しかし、2カ月連続して20万人台後半の雇用増を達成し、次に8月雇用の数字も良ければ、最近良く使われる3カ月平均も20万人台の強い数字となり、利上げが十分視野に入る状況となる。Brexit後に米長期金利はかなり低いところまで低下しているが、債券市場の見立てが少し弱気すぎるかもしれない。
米国株は機関投資家にとっては「オアシス」
また、世界中で多くの債券がマイナス圏に沈み、機関投資家が安心して運用できる場所がなくなってきている。こうした時、高配当米優良企業の株は、投資先としては魅力的だ。倒産リスクが殆ど無いように見える優良企業の株で、配当が3~4%あるものを探すのは難しくない。米国株は、割安とは言えないが、機関投資家にとって「オアシス」といえるかもしれない。

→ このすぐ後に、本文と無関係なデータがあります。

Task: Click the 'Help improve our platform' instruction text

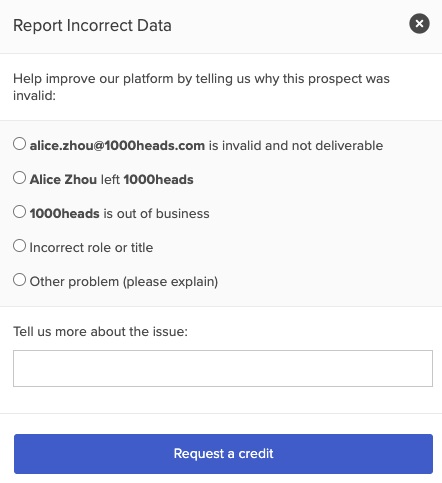Action: (x=201, y=87)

今後、米大統領選挙が佳境となり、クリントン氏、トランプ氏、双方の経済政策に焦点を当てた分析が盛んになるだろうが、両者ともに、為替政策的にはドル安志向が強いので、大統領選そのものがドル安材料と見る向きも多い。
しかし、大統領選での主張がそのままホワイトハウス入り後も実行されることも少ない。特にトランプ氏は、どの政策も実行性に疑問があり、本当に大統領になった時には違う政策を採ってくるかもしれない。
またなにより、米国の政治システムでは、最大与党の代表者が首相となる議院内閣制と違い、議会が大統領の影響を直接受けないので、トランプ氏のトンデモナイ政策がそのまま法案となる可能性は低い。